Work to be completed
Please go through the listing below and count the lines where the string "computer" appears. Answer with the number only.

Provided entries
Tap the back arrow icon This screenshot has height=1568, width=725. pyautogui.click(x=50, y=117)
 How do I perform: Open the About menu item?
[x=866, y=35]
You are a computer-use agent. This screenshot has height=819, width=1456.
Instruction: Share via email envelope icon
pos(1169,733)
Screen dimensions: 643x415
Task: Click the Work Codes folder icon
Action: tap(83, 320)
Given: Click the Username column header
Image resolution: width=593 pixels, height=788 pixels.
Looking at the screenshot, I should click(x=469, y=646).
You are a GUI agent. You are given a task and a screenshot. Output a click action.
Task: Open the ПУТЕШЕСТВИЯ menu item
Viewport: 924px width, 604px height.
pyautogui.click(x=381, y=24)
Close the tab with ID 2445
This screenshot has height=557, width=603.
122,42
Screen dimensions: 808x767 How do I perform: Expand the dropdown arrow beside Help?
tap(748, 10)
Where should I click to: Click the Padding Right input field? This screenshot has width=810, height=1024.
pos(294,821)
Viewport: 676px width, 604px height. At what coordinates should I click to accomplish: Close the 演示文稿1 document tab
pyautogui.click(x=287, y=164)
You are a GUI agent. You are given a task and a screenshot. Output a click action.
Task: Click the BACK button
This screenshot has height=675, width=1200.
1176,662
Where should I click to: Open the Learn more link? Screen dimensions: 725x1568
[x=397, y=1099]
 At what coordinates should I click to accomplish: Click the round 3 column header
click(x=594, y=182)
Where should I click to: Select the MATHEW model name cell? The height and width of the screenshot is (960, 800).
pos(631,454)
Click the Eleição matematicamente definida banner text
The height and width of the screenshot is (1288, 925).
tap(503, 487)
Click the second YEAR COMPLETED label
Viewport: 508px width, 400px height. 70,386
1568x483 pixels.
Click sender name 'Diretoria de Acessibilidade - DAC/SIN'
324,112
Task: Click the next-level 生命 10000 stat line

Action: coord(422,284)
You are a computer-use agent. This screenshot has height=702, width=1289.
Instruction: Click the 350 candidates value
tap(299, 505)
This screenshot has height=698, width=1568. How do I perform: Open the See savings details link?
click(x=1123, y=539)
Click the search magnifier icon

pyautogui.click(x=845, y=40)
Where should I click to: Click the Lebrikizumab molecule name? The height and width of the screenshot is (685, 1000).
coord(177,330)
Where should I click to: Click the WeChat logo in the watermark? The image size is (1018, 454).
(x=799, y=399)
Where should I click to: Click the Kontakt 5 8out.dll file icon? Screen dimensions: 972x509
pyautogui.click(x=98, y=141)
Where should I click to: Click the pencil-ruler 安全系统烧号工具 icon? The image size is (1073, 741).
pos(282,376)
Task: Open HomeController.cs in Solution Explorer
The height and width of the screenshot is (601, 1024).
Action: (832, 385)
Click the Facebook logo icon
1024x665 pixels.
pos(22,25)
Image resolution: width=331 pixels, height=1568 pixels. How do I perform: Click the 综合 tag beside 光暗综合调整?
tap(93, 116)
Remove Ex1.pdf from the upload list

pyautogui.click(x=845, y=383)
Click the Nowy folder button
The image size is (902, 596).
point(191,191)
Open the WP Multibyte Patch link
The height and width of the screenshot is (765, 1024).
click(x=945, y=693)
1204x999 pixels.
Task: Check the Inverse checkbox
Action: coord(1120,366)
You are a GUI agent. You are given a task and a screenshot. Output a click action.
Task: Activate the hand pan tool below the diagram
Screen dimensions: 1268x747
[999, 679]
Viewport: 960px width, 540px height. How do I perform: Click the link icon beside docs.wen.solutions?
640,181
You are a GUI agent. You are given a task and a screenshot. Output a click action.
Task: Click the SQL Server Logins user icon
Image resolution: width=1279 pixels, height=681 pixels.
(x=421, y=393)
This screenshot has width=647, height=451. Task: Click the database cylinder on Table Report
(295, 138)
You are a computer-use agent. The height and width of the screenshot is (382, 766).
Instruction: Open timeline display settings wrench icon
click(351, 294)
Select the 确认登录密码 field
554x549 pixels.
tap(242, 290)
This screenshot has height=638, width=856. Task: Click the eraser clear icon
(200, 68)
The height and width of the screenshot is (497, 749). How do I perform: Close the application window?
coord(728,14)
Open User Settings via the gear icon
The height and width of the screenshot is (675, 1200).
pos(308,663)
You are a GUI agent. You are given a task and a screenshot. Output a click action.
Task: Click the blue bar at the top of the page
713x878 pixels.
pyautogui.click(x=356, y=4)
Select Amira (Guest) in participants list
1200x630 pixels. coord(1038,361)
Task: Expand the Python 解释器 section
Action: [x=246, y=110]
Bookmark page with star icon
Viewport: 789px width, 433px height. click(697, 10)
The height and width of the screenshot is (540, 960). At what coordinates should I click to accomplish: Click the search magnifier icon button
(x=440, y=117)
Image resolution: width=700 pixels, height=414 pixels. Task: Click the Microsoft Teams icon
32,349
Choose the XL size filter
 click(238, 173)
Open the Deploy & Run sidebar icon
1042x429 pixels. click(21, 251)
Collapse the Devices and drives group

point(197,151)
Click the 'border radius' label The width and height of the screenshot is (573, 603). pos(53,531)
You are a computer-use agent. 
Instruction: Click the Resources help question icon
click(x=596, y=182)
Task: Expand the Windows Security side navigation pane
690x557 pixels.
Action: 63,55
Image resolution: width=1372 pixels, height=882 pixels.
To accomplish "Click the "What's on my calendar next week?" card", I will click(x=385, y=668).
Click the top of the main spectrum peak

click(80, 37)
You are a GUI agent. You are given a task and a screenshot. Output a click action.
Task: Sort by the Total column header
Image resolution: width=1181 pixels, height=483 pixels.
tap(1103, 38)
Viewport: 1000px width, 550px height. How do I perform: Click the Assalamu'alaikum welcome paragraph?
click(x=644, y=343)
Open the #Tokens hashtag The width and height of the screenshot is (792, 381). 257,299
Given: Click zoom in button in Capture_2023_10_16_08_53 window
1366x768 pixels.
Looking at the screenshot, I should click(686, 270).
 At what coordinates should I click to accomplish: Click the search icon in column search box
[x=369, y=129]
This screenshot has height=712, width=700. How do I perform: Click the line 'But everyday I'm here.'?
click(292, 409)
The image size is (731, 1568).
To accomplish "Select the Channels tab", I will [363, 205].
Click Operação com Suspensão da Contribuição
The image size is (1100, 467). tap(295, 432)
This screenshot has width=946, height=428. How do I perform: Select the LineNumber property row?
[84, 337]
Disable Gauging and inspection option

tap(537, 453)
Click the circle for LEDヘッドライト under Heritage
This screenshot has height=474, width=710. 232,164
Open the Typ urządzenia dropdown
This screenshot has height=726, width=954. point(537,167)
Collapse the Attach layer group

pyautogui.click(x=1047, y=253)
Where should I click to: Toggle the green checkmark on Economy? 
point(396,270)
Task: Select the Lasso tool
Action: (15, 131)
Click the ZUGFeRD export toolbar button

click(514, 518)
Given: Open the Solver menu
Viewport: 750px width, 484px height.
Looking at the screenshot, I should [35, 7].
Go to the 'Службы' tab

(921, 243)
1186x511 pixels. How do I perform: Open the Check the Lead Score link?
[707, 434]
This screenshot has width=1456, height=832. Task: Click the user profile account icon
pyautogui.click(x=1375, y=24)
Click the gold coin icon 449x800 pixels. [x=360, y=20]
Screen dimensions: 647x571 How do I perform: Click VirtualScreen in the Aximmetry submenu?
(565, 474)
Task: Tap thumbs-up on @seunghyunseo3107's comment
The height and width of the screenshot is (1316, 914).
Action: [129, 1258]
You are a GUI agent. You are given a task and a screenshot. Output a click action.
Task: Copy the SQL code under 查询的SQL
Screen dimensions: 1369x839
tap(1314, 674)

The completed task
4